In the first step, 40 relevant terms in Portuguese about the 2019 European Parliamentary Elections were identified, and then, automatically translated into the 24 official languages of the European Union: Bulgarian, Croatian, Czech, Danish, Dutch, English, Estonian, Finnish, French, German, Greek, Hungarian, Irish, Italian, Latvian, Lithuanian, Maltese, Polish, Portuguese, Romanian, Slovak, Slovenian, Spanish and Swedish. 

These translations were reviewed in collaboration with the Publications Office of the European Union. Besides that, in parallel, a collaborative list was launched to gather contributions of relevant seeds from the international community.

In the second step, the Arquivo.pt team iteratively ran 6 crawls (99 million web files, 4.8 TB) using different configurations and crawling software, to maximize the quality of the collected content. 

The obtained web-data was aggregated into one special collection identified as EAWP23 and became searchable and accessible through Arquivo.pt in July 2020 (https://arquivo.pt/ee2019).

CLEOPATRA project: Cross-lingual Event-centric Open Analytics Research Academy

Daniel Gomes and Diego Alves at presenting at CLEOPATRA final event
Daniel Gomes and Diego Alves at presenting at CLEOPATRA final event

The CLEOPATRA ITN was a Marie Skłodowska-Curie Innovative Training Network aimed to generate ways to better understand the massive digital coverage of major events in Europe over the past decades. 

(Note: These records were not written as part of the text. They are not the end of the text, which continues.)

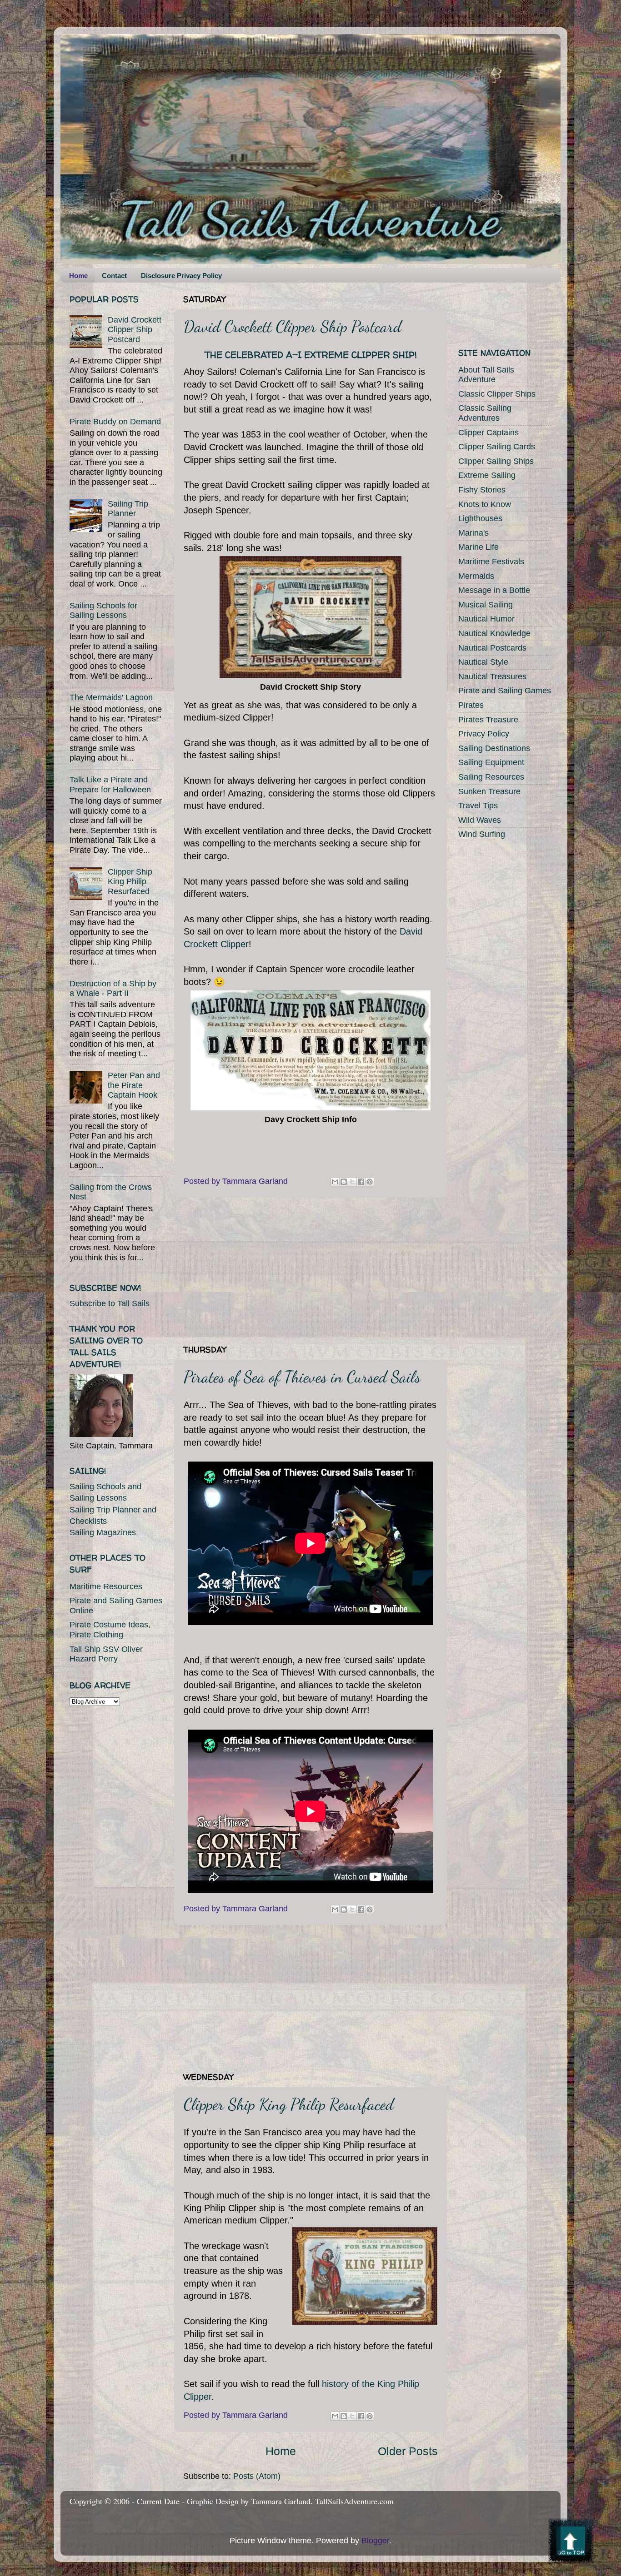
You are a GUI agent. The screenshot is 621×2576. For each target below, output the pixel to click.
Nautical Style (483, 661)
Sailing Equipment (491, 762)
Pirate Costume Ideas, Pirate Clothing (110, 1629)
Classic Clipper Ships (497, 393)
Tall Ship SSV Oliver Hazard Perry (106, 1654)
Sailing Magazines (103, 1532)
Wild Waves (479, 820)
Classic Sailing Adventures (484, 413)
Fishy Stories (482, 489)
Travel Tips (478, 805)
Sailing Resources (491, 776)
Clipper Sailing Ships (496, 461)
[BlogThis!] (343, 1181)
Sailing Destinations (494, 748)
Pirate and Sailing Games (504, 690)
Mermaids (476, 576)
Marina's (473, 532)
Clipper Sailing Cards (496, 446)
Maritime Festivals (491, 561)
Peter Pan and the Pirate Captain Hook (134, 1085)
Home (78, 275)
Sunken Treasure (489, 791)
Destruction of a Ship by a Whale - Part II (113, 988)
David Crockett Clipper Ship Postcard (292, 326)
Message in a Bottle (494, 590)
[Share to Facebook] (361, 1181)
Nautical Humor (486, 618)
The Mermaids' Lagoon (111, 697)
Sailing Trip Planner (128, 508)
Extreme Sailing (487, 475)
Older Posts (408, 2451)
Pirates (471, 705)
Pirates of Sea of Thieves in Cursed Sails (302, 1377)
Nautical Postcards (492, 647)
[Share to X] (352, 1181)
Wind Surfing (481, 834)
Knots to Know (484, 504)
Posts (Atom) (256, 2476)
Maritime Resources (106, 1586)
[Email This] (335, 1181)
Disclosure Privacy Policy (181, 275)
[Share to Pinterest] (369, 1181)
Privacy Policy (483, 733)
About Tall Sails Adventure (486, 374)
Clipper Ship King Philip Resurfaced (289, 2104)
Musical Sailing (485, 604)
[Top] (571, 2542)
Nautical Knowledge (494, 633)
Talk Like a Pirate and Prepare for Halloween (110, 784)
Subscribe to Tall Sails (110, 1303)
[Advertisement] (310, 1271)
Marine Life (478, 547)
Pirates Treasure (488, 719)
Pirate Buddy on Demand (115, 421)
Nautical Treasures (492, 676)
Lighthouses (480, 518)
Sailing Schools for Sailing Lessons (103, 610)
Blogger (375, 2540)
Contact (114, 275)
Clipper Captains (488, 432)
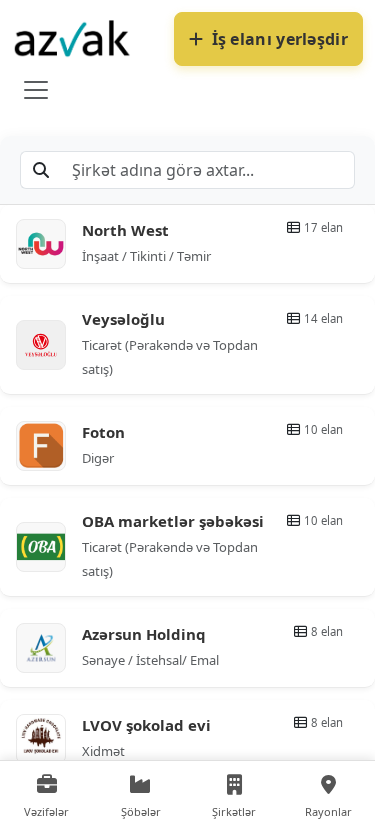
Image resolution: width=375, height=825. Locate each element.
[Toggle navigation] (36, 90)
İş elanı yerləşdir (280, 39)
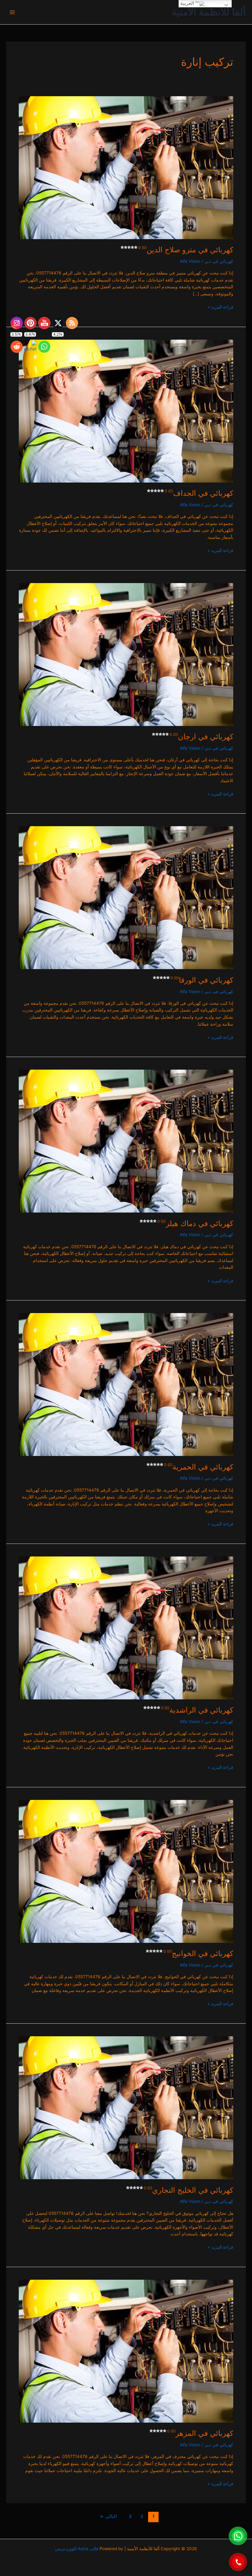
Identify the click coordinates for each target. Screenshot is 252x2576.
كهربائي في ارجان (201, 736)
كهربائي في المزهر (200, 2433)
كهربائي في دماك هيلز (195, 1223)
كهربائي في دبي (218, 261)
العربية (187, 3)
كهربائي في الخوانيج (198, 1953)
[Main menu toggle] (12, 12)
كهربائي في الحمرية (198, 1466)
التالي (108, 2516)
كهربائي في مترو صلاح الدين (185, 249)
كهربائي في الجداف (199, 493)
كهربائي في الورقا (202, 980)
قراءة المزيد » (220, 307)
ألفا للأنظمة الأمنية (208, 12)
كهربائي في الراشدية (197, 1710)
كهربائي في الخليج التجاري (188, 2190)
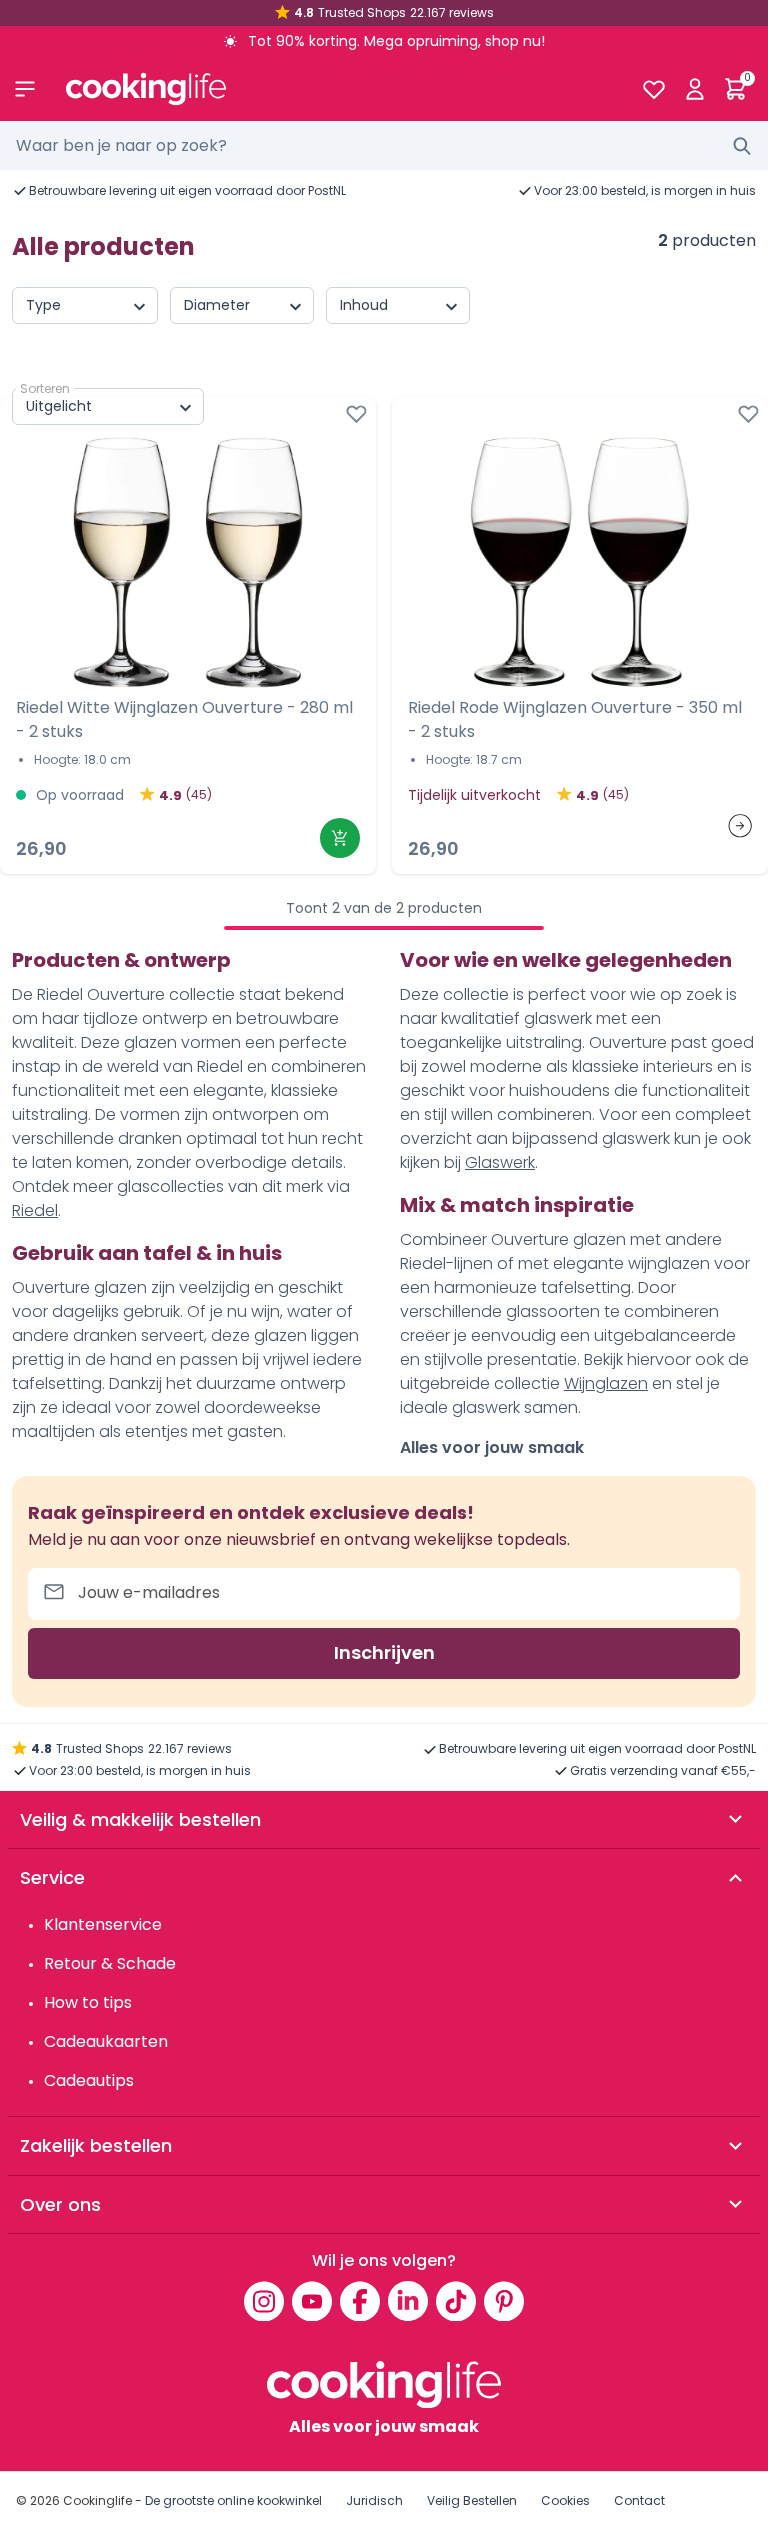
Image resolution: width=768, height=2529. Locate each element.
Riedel (35, 1210)
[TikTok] (456, 2301)
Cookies (565, 2500)
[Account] (694, 89)
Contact (639, 2500)
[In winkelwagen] (340, 838)
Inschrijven (384, 1652)
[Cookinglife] (337, 89)
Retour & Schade (110, 1963)
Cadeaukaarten (106, 2041)
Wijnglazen (606, 1383)
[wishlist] (653, 89)
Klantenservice (103, 1924)
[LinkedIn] (408, 2301)
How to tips (88, 2002)
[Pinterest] (504, 2301)
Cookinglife (97, 2500)
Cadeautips (89, 2080)
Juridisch (374, 2500)
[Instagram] (264, 2301)
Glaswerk (500, 1162)
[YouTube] (312, 2301)
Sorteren (45, 388)
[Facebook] (360, 2301)
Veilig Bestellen (472, 2500)
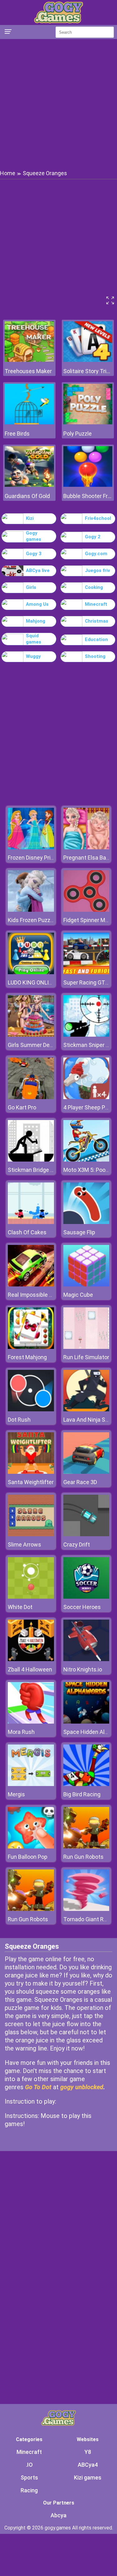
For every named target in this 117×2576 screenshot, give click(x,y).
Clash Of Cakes (27, 1232)
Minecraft (96, 604)
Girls (31, 587)
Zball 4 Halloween (30, 1669)
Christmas (96, 621)
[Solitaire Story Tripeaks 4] (88, 360)
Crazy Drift (76, 1544)
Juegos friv (97, 570)
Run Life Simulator (86, 1357)
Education (96, 639)
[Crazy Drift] (86, 1534)
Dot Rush (19, 1419)
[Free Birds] (29, 423)
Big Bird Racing (81, 1794)
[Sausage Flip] (86, 1222)
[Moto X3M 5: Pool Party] (86, 1160)
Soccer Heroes (82, 1607)
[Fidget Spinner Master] (86, 910)
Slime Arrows (24, 1544)
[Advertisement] (58, 103)
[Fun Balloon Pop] (31, 1847)
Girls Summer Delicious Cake (44, 1045)
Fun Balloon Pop (27, 1856)
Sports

The main goal was to facilitate advanced cross-lingual processing of textual and visual information related to key contemporary events at large scale and develop innovative methods for efficient access and interaction with multilingual information.

In total, 14 Early-Stage Researchers hosted across 9 European Universities developed their research while enrolled as Ph.D. students. 

Associated partners such as Arquivo.pt contributed to CLEOPATRA by hosting and training early-stage researchers such as Diego Alves. As part of the training program, he conducted a secondment at Arquivo.pt in Lisbon from June to August 2022. 

The idea was to develop part of his research about syntactic structures of EU languages using the textual resources preserved by the Arquivo.pt and exchange knowledge with the web-archiving experts on the strategies to extract and process historical web-data. 

Diego Alves defended his Ph.D thesis entitled Computational typological analysis of syntactic structures in European languages in July 2023 at the Faculty of Humanities and Social Sciences of the University of Zagreb (Croatia). 

Generating textual datasets for Natural Language Processing

Diego Alves’ work originated cross-lingual datasets about the 2019 European Parliamentary Elections precious for research.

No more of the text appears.